Chair opened the discussion by describing the central challenge confronting commissioners: balancing mission-critical infrastructure work against affordability for residents. "We have to thread the needle of delivering our core projects while making the costs bearable for our residents," the chair said.
Staff presented two headline models. Under the revenue-bond (utility-rate) approach staff estimated about $625 million in borrowing plus substantial cash funding from enterprise funds; early-year impacts on household bills were estimated at roughly $15 per month for an average single-family home and about $11 per month for a condo in the staff's initial model. Under a geo-bond (property-tax) model staff's illustrations projected a larger borrowing need (roughly $783 million in the city's geo-bond framing) but spread the cost across property taxpayers and would require a public referendum.
"If that's too much, we need to see what is more digestible," said a commissioner who urged staff to model a smaller initial issuance that would limit the near-term rate impact. Others warned that a geo-bond referendum could fail, leaving the city with delayed projects and rising costs.
Pete Verona, a PFM financial adviser working with the city, told the committee that municipalities commonly fund utility capital with revenue bonds because the debt is repaid from user fees and doesn't require voter approval. "One way or another these projects almost demand to be done," Verona said. "Asking voters and losing would simply push the problem back onto ratepayers later."
Committee members also emphasized an intermediate goal: identify a small set of shovel-ready projects that must move forward quickly to avoid losing external grants. Staff and members identified First Street and West Avenue as projects with roughly $55 million in state funding at risk if construction does not begin on schedule; the committee directed staff to model funding scenarios that ensure those projects can proceed.

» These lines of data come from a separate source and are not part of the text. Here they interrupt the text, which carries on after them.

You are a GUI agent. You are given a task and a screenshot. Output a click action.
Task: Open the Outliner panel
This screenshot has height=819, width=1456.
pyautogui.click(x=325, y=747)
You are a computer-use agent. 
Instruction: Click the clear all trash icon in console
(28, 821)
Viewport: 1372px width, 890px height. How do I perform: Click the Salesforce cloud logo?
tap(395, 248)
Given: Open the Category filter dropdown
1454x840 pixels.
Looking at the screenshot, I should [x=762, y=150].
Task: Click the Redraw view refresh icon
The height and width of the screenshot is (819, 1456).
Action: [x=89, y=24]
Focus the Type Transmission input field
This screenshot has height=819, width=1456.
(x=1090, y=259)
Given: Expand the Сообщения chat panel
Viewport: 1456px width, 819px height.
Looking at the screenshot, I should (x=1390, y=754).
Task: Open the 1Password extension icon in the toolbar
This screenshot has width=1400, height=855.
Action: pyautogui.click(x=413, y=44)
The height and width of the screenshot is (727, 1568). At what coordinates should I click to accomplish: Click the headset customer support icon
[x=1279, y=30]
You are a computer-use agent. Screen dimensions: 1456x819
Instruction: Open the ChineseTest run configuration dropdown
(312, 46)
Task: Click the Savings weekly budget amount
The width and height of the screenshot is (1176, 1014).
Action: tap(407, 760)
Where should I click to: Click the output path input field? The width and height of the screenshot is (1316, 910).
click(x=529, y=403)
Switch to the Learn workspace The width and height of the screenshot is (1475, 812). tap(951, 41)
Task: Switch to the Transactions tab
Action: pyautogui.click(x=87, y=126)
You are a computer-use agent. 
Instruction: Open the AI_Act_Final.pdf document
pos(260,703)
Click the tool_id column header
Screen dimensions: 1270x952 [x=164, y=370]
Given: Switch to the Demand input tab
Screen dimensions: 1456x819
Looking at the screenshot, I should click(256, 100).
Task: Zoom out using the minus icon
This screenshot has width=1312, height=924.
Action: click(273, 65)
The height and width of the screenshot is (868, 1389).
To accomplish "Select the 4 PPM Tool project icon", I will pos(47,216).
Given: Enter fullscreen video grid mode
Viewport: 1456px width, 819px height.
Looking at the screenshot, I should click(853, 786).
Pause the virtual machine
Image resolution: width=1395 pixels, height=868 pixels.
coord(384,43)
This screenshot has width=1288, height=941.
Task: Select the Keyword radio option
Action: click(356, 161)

The committee passed a motion to send the funding package and the refined options to the full commission for two readings, asking staff to return with: (1) a revenue-bond scenario for immediate shovel-ready projects (including the grant-risk items); (2) a geo-bond referendum model for broader storm-water and neighborhood improvements; and (3) a narrowed "public works slim-down" option that shows the minimal utility-rate path to keep mission-critical work on track.
Next steps: staff will return to the full City Commission with the requested options, timelines and refined fiscal impact models. If commissioners approve a geo-bond route, a referendum would be scheduled; if commissioners prefer the revenue-bond path, the next step would be ordinance hearings on updated utility rates and bond authorizations.
The committee recorded the referral as passing and set the item for full commission consideration.